La première question à se poser est celle de la définition même de l’espace et de l’histoire, et avant encore de la notion de temps. Partant du général au particulier, il importe de comprendre que le temps n’a pas d’existence propre, en cela qu’il ne s’agit que d’une notion qui permet de mesurer un rapport dans le mouvement. Ethington oppose ainsi l’idée du temps naturel, tel que défini par les physiciens, au temps vécu, dont nous avons la perception. Il cite Bergson, Dilthey et James pour affirmer que la notion de présent n’est qu’une composante de la conscience. Partant de là intervient la définition de l’espace.

White cite à ce sujet la triade de Lefebvre, philosophe et géographe français, qui pose la triplicité de l’espace : la pratique spatiale, ie notre occupation de l’espace par le mouvement ; les représentations de l’espace, par des plans, des conceptions, la création, en somme, de l’espace à travers lequel l’homme évolue ; les espaces de représentations, enfin, attachés à un fort symbolisme. Ethington reprend aussi cette triplice de Lefebvre comme un constituant primordial de la définition de l’espace. White affirme cependant que les éléments de cette triplice ne sont pas imperméables les uns aux autres. Il s’oppose de plus à l’approche traditionnelle de la triplice par les historiens, qui s’attarderait davantage sur le langage de la spatialité. Selon White, à toutes les questions concernant la construction des relations spatiales, il existe une réponse unique, celle du mouvement, qui serait le point commun entre tous les éléments. C’est pourquoi selon lui l’approche traditionnelle, par cartographie, est incorrecte, car les cartes et les textes sont statiques, par opposition au dynamisme intrinsèque de l’espace.

Ethington propose une distinction entre le lieu (place)  qui serait subjectif et lié à nos affects, et l’espace, objectif et scientifique. Les lieux sont créés par les actions humaines, qui transforment l’espace en événement, une affirmation reprise par Mostern et Johnson. L’histoire ne serait qu’une carte de ces lieux. Il pose l’utilisation du terme grec topos(oi) comme idéale pour définir l’intersection entre le lieu-temps vécu et l’espace-temps naturel.

Dans ce cadre, les GIS sont des outils pertinents, d’après White, en cela qu’ils permettent la communication entre les cartes et les autres éléments graphiques utilisés habituellement dans l’étude de l’espace, et les travaux qui en dérivent. Il cite l’exemple d’ArcGIS, qui, quoiqu’il ne bénéficie pas d’une prise en main ergonomique, permet le traitement parallèle d’une carte et d’une photographie aérienne. Les GIS rendent les cartes historiques commensurables avec les conceptions modernes de l’espace et de la cartographie.

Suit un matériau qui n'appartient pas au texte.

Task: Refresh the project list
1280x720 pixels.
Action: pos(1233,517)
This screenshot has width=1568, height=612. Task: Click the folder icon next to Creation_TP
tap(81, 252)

Toutefois, il ne faudrait pas réduire les GIS au seul aspect cartographique. Des graphiques, des tableurs, et d’autres éléments de visualisation peuvent être traités par ce biais. La carte n’est que la manière de présenter les données traitées. Gregory expose d’ailleurs longuement, à travers une importante série d’exemples de travaux à ce sujet, comment les GIS nous permettent d’appréhender le potentiel de la cartographie pour bien comprendre le monde à l’échelle sociale. Il insiste de plus sur le caractère interactif des GIS, qui, au-delà d’une série de cartes et de texte qui les accompagneraient, comme dans le cas des atlas papiers, permettent une communication active entre l’auteur et l’utilisateur, en cela que ce dernier va pouvoir utiliser les outils ainsi mis à sa disposition pour voyager à travers le travail de l’auteur, créer lui-même ses propres cartes, graphiques, etc. et ainsi mieux comprendre ce qui lui est présenté. Selon lui, les GIS ont permis un changement dans le rôle joué par les cartes dans l’étude historique. Ce qui était avant un produit final est aujourd’hui un outil de la recherche.

White et Gregory s’accordent cependant à dire que le potentiel des GIS est loin d’avoir été entièrement exploité, et que la technologie connaît quelques points qui gagneraient à être améliorés. Si l’on ne peut toutefois pas parler d’une révolution, il est en tout cas pertinent de considérer les GIS et les GISciences comme un pas vers une nouvelle manière de faire de l’histoire.